Activity >> Work through the listing below and give again exactly the lines from the one with "The image size" to the one with "Task: Click the Aktualisieren", both ends included. All other lines and all pictures stay out.

Data for processing >>

::::::::::

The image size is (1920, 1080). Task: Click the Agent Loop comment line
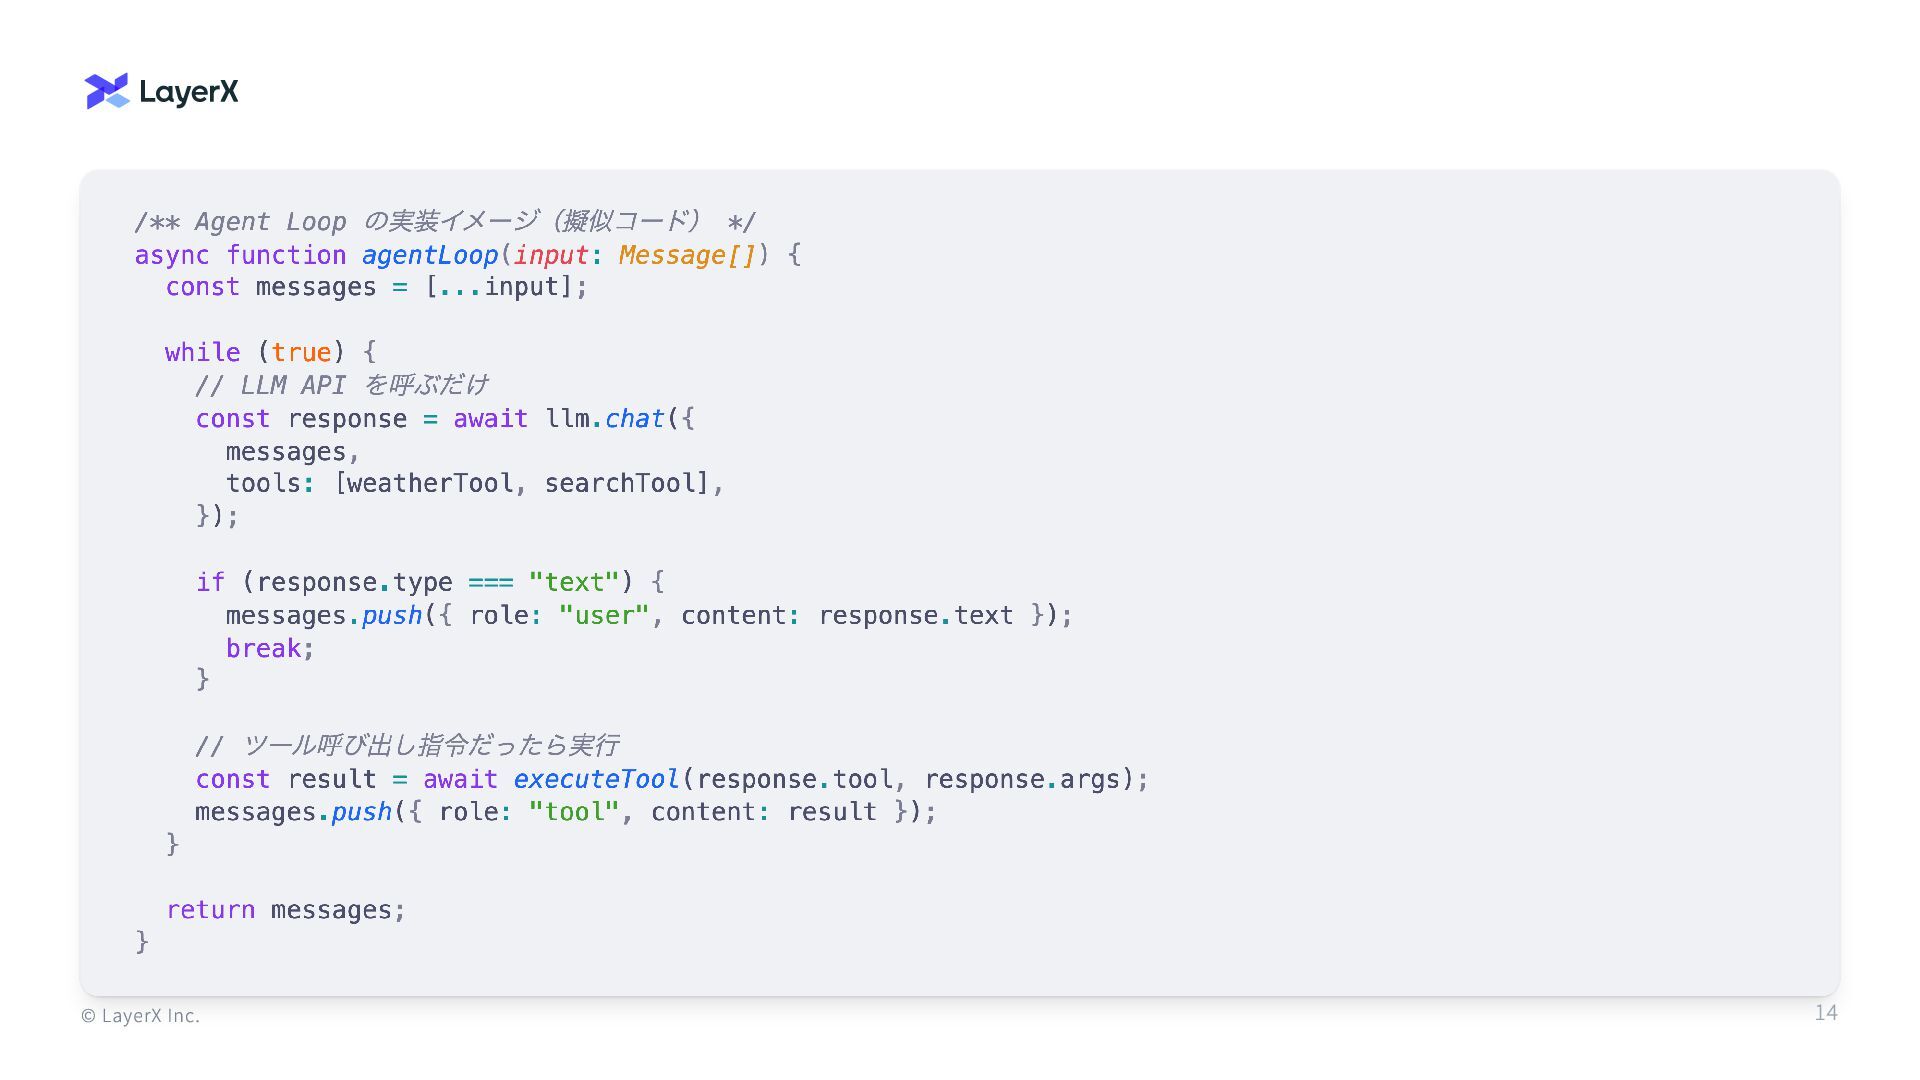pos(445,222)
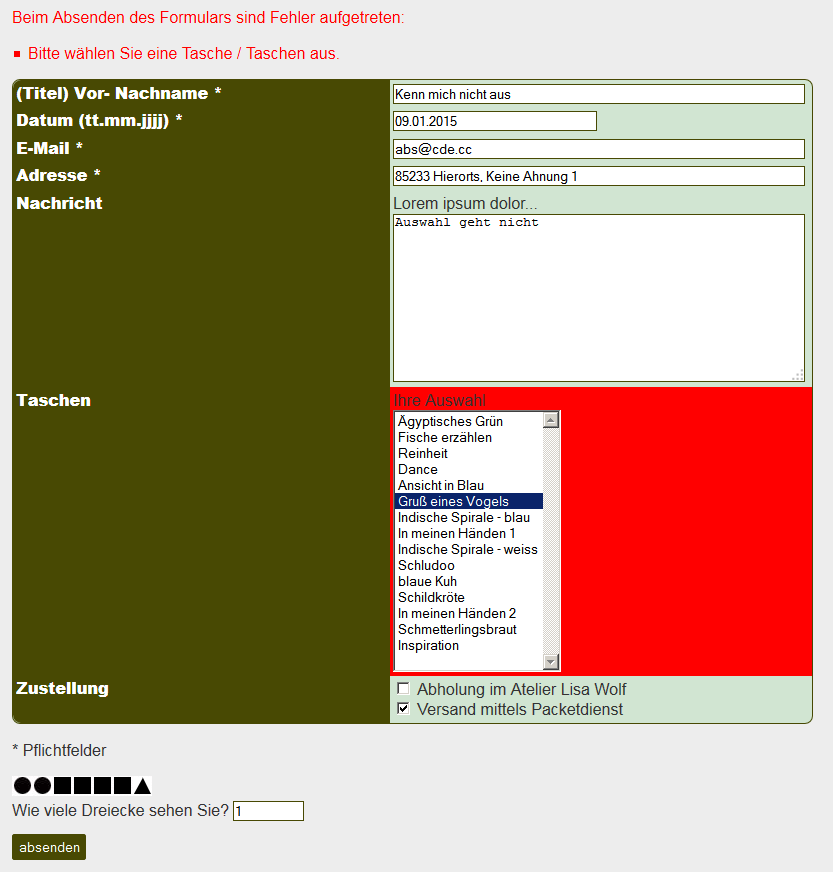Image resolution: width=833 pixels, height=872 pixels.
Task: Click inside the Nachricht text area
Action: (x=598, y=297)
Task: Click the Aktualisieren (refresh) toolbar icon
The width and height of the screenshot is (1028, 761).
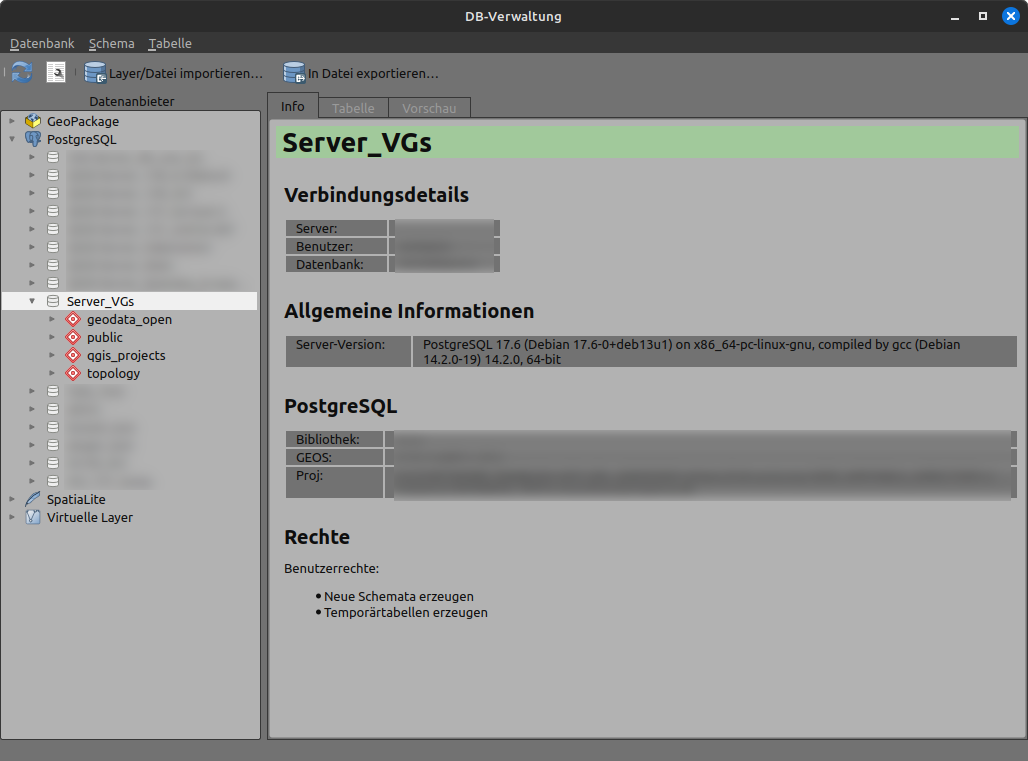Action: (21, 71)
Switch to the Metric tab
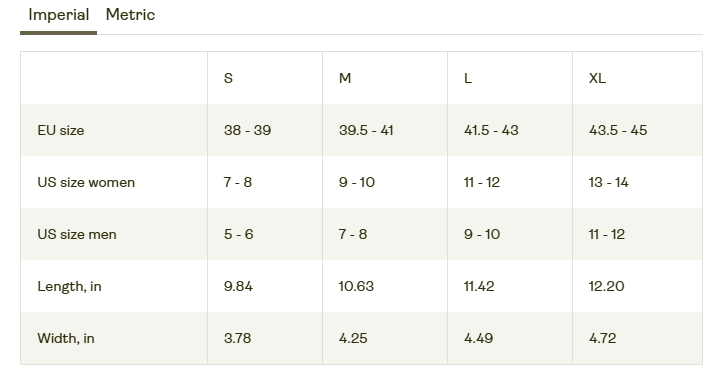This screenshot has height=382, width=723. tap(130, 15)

::::::::::

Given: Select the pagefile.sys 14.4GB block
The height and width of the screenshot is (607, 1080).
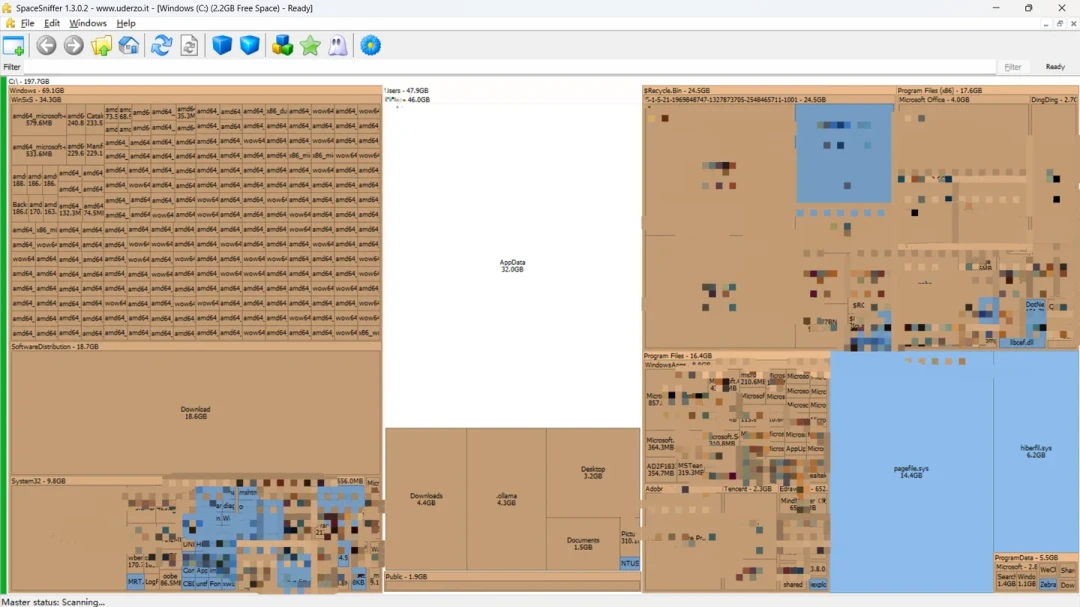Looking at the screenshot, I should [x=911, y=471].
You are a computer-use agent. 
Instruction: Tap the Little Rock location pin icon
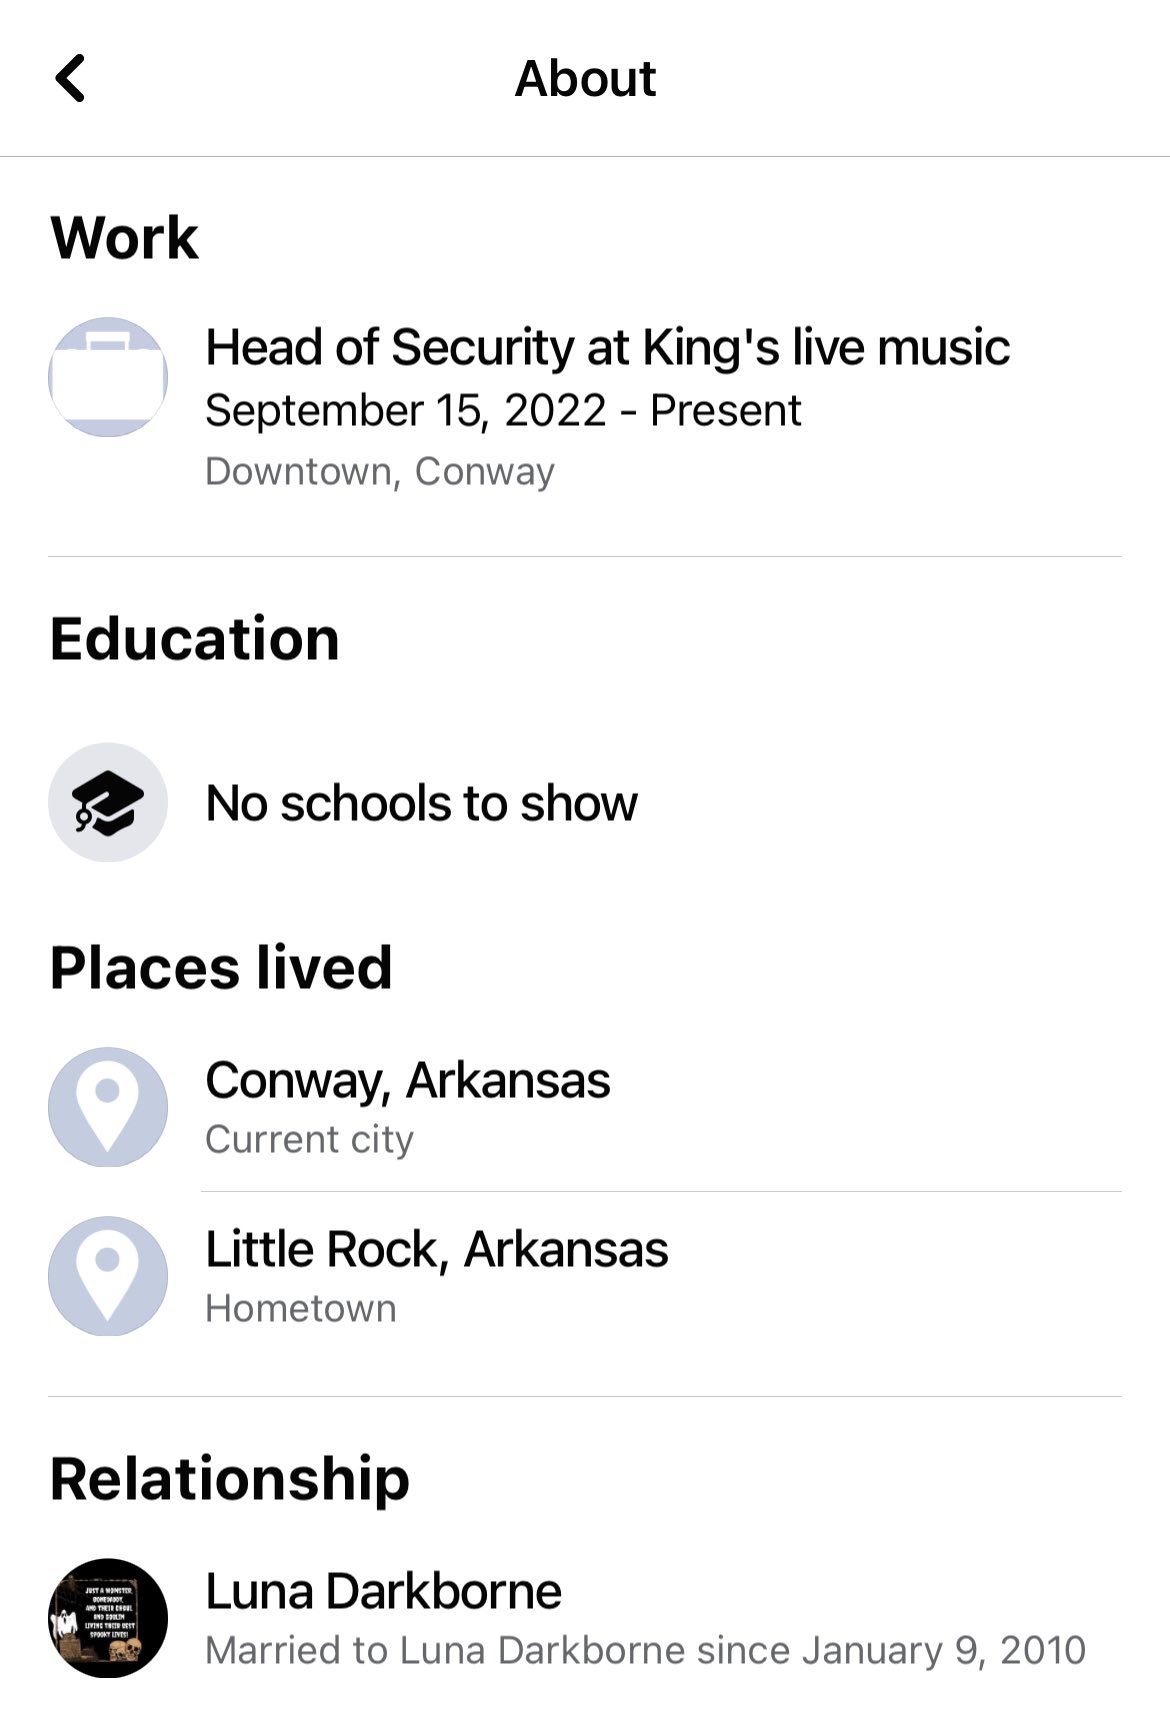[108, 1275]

::::::::::

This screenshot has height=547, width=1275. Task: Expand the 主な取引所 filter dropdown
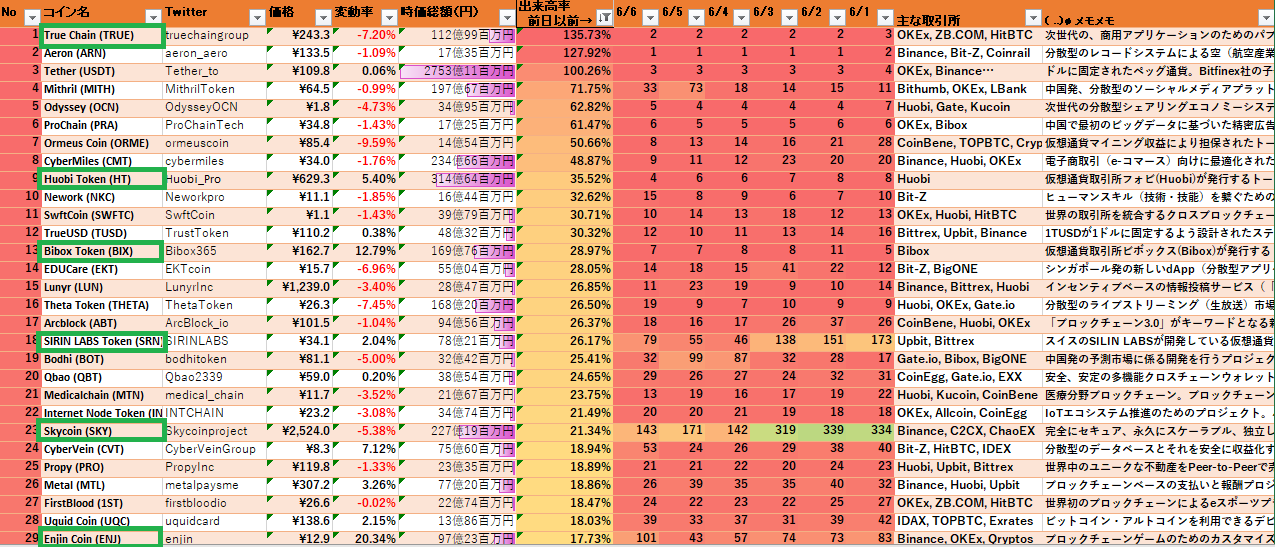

::::::::::

Written answer >>
The image size is (1920, 1080). Task: Click the Agent Loop comment line
pos(445,222)
Image resolution: width=833 pixels, height=872 pixels.
Task: Click inside the Nachricht text area
Action: (x=598, y=297)
Task: Click the Aktualisieren (refresh) toolbar icon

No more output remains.